● **WHAT YOU NEED TO DO**: The entries below contain a line with "more options menu" and a line with "Given: Like the comment about 脑回路 from 湖南". Quote exactly those two lines and all lines between them.

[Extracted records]
⟨
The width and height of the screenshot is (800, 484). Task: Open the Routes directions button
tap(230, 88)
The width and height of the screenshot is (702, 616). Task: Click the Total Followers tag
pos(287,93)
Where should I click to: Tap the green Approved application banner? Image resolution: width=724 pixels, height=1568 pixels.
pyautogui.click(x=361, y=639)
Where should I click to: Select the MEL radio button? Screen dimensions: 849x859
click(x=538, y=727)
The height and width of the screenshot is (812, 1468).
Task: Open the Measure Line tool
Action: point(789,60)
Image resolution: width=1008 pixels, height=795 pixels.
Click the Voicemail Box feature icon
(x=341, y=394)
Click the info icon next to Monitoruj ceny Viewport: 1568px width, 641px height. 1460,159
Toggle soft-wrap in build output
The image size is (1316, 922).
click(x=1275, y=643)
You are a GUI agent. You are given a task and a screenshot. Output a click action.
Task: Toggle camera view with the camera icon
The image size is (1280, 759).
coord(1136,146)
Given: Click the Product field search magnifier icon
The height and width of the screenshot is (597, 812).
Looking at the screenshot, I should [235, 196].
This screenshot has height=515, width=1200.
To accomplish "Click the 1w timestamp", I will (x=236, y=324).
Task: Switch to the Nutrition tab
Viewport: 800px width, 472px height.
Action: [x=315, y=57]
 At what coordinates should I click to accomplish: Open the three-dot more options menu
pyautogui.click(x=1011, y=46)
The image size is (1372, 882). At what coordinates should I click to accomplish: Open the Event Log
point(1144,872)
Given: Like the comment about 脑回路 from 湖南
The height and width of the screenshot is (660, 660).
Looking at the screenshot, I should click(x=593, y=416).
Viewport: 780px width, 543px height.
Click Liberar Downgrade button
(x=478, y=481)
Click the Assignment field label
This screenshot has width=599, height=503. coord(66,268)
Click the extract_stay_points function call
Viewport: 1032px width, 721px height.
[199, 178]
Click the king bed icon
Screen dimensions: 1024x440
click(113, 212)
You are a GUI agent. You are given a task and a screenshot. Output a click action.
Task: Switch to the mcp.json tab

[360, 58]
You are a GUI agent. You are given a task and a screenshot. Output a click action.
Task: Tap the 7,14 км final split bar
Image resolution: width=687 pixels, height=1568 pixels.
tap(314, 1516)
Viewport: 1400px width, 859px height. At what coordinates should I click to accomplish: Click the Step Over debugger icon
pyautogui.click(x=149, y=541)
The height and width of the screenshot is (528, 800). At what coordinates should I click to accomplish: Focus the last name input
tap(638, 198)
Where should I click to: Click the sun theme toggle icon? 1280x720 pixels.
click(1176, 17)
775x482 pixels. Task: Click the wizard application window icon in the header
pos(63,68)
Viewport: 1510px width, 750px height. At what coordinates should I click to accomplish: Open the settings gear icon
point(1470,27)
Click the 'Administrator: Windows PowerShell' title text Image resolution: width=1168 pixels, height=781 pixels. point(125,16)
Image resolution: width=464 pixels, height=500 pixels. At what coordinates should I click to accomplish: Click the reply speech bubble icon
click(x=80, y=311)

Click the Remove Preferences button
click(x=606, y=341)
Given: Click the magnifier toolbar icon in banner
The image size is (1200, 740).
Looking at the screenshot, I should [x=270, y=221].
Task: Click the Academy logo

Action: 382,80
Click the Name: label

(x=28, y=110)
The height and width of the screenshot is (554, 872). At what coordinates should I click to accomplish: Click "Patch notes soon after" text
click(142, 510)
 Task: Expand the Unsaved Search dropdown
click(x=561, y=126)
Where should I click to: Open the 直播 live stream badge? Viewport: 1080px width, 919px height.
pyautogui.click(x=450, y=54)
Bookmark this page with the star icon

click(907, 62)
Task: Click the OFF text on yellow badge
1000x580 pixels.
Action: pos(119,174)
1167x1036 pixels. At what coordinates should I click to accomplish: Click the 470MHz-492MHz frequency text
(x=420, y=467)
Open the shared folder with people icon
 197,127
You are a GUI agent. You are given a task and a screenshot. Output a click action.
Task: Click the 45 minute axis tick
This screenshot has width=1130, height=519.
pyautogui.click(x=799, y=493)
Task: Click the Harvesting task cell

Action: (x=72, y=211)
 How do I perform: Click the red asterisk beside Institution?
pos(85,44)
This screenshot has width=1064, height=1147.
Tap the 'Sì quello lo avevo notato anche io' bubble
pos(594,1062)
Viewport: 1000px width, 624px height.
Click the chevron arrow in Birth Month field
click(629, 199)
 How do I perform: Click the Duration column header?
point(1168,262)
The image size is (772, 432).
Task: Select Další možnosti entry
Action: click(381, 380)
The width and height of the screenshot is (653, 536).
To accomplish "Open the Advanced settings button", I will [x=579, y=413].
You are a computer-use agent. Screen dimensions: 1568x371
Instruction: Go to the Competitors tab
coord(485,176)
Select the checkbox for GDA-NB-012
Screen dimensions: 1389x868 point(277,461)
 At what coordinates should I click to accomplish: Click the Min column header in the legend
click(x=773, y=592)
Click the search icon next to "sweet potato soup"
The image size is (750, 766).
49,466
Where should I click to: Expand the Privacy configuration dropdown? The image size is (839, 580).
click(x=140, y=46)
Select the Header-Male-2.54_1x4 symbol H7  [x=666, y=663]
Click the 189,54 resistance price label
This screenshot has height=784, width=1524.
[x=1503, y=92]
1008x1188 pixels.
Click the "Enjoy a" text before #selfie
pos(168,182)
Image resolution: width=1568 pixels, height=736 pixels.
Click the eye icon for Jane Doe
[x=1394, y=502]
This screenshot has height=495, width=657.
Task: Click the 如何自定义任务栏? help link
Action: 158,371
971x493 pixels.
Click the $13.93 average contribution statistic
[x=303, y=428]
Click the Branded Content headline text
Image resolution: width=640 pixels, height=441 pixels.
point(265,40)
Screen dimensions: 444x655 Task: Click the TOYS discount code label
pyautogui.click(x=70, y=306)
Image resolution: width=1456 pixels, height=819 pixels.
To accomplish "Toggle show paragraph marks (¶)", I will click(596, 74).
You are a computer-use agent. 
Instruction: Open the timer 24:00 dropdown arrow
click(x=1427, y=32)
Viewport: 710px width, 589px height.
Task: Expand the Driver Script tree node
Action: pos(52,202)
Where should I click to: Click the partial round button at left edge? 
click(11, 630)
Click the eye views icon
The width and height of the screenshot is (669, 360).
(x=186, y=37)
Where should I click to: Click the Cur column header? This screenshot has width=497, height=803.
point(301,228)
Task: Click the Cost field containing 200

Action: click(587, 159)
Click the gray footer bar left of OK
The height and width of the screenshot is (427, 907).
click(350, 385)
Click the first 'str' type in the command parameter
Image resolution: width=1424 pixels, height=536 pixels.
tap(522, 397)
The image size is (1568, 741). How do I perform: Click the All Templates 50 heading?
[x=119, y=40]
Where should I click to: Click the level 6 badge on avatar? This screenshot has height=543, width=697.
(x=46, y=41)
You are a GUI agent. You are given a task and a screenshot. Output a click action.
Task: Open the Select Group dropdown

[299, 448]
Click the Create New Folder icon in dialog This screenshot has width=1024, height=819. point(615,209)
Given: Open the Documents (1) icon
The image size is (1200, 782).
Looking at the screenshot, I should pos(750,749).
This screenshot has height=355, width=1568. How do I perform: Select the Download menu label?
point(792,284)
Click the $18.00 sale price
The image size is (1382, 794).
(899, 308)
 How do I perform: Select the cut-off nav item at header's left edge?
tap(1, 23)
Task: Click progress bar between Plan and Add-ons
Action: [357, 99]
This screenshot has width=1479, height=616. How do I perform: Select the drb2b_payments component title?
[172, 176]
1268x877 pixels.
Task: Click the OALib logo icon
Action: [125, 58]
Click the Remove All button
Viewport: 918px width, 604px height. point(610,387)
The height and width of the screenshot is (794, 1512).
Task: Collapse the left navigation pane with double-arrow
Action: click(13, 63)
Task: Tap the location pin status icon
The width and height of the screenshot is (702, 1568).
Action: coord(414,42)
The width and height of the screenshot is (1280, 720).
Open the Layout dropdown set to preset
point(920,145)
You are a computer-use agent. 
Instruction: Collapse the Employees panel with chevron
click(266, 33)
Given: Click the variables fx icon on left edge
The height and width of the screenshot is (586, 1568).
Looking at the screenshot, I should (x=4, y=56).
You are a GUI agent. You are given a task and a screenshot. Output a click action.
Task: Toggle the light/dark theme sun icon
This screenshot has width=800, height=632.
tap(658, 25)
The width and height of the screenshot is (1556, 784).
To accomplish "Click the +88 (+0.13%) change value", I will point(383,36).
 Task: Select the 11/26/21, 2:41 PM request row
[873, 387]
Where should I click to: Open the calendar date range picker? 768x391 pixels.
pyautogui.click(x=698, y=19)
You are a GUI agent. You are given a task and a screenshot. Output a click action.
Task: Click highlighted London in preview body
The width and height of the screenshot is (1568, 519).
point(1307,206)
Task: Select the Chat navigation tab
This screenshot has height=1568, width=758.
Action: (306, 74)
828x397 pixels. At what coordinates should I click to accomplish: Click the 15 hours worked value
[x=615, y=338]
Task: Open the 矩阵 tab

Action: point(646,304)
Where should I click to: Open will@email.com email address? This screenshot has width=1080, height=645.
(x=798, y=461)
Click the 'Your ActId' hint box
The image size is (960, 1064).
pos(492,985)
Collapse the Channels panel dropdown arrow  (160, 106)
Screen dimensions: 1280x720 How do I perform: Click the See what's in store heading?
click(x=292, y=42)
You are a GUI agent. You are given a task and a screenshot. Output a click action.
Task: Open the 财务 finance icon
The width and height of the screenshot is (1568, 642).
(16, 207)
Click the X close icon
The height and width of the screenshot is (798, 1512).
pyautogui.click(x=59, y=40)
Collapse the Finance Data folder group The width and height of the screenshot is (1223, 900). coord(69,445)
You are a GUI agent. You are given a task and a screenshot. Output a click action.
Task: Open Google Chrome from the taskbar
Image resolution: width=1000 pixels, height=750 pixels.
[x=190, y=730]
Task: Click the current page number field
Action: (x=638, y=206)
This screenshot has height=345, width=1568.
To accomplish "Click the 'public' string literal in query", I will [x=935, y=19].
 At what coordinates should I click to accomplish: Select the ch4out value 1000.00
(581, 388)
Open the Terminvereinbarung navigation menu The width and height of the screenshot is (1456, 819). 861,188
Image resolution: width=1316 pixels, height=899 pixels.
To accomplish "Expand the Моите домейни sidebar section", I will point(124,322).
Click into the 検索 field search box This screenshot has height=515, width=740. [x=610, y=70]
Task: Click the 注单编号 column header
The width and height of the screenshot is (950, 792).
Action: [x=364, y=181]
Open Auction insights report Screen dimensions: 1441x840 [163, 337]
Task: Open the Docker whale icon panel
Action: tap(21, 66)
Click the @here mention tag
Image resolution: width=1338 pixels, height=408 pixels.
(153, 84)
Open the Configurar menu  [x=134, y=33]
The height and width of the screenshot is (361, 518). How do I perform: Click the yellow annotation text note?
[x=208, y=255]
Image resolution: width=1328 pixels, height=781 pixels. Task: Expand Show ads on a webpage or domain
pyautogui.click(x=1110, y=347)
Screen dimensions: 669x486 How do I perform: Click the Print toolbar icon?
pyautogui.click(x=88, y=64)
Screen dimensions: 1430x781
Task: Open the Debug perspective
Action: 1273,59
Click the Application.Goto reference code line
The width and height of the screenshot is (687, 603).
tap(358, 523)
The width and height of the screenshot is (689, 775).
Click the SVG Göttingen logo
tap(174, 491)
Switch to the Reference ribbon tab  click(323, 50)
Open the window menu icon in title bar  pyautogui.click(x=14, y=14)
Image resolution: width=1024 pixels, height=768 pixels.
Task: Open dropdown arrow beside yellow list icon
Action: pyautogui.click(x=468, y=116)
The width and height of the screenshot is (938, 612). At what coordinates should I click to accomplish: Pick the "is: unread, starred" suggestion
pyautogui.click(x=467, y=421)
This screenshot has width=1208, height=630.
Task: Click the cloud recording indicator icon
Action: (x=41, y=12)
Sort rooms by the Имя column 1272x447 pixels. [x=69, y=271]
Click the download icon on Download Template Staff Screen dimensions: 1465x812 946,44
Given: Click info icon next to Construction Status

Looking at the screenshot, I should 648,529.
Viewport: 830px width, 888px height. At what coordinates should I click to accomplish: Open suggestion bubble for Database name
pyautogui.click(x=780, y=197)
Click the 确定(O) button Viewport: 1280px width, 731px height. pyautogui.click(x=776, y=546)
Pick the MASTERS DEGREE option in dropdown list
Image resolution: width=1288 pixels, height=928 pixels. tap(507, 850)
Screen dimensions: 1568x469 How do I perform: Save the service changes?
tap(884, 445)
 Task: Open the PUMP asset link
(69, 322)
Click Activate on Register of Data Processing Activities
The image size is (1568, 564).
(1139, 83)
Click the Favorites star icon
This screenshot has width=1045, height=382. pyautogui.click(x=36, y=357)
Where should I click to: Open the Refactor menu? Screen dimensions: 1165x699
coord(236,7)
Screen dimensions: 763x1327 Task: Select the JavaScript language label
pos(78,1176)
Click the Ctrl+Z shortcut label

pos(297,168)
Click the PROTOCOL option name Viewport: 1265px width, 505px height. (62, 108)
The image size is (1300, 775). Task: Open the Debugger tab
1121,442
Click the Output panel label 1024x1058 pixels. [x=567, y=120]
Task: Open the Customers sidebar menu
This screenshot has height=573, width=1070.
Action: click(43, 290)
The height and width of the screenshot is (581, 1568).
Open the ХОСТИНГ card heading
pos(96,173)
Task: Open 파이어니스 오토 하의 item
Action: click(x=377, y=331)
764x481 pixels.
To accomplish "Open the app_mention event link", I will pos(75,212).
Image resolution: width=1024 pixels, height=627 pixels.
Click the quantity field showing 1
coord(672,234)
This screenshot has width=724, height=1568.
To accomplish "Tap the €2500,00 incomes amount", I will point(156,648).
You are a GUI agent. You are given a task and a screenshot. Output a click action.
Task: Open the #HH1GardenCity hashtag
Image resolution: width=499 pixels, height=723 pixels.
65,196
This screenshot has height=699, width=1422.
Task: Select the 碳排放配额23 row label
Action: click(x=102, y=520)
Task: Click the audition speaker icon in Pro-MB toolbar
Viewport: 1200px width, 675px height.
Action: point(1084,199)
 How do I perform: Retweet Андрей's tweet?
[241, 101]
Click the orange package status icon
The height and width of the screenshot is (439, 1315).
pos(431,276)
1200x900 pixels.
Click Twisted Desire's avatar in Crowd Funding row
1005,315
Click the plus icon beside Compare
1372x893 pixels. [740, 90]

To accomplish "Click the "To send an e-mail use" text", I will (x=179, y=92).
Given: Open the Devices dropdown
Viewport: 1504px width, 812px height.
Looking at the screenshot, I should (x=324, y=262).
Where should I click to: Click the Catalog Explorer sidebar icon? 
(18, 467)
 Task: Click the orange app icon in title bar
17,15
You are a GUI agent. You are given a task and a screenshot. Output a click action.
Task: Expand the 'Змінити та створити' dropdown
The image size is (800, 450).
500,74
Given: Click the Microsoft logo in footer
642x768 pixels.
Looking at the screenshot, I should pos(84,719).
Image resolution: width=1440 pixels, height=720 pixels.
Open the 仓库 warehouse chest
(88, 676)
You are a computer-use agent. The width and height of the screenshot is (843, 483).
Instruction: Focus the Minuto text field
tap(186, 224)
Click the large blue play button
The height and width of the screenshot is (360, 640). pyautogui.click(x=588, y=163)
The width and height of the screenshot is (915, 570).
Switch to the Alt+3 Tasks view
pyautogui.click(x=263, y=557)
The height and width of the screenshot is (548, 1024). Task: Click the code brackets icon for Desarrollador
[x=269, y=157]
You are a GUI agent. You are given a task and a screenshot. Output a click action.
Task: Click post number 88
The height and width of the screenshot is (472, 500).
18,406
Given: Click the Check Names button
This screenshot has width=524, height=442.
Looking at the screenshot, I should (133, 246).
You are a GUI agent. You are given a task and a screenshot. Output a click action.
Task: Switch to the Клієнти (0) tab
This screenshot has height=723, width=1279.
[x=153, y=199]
⟩
● **ANSWER SECTION**:
 At what coordinates should I click to accomplish: Open the three-dot more options menu
pyautogui.click(x=1011, y=46)
The image size is (1372, 882). At what coordinates should I click to accomplish: Open the Event Log
point(1144,872)
Given: Like the comment about 脑回路 from 湖南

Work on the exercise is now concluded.